Requirement
For every line in the data below that contains "height", copy the line.

Extracted material
· · · · · · ·

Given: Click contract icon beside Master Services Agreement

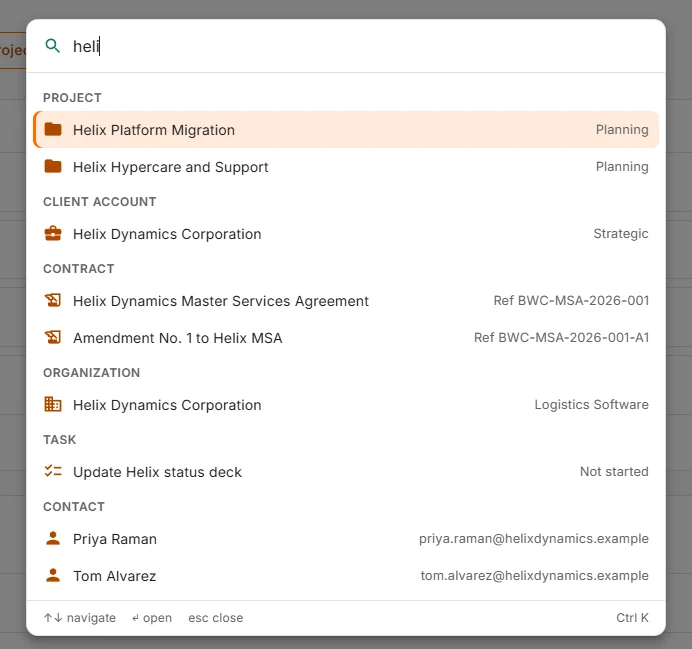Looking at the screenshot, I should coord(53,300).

· · · · · · ·

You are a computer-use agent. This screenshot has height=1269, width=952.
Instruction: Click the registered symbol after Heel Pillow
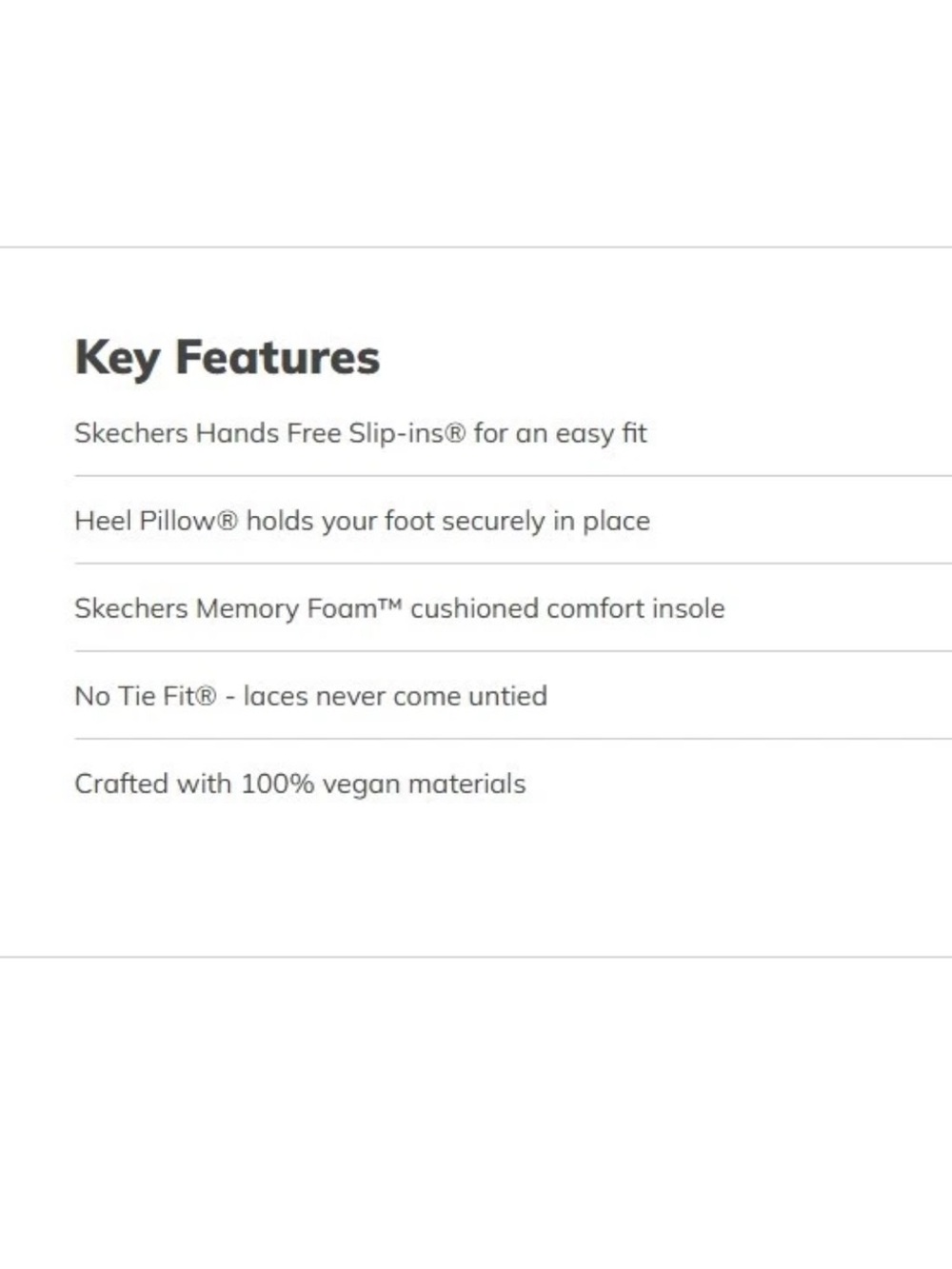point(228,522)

· · · · · · ·

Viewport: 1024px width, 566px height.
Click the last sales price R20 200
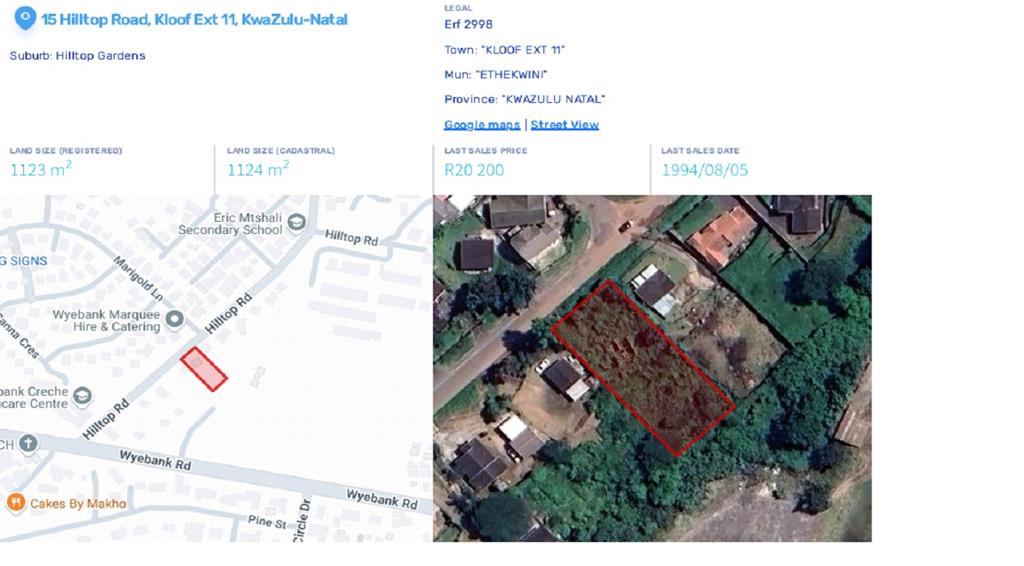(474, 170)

· · · · · · ·

Expected output
You are a computer-use agent. This screenshot has height=1269, width=952.
Viewport: 1024px width, 566px height.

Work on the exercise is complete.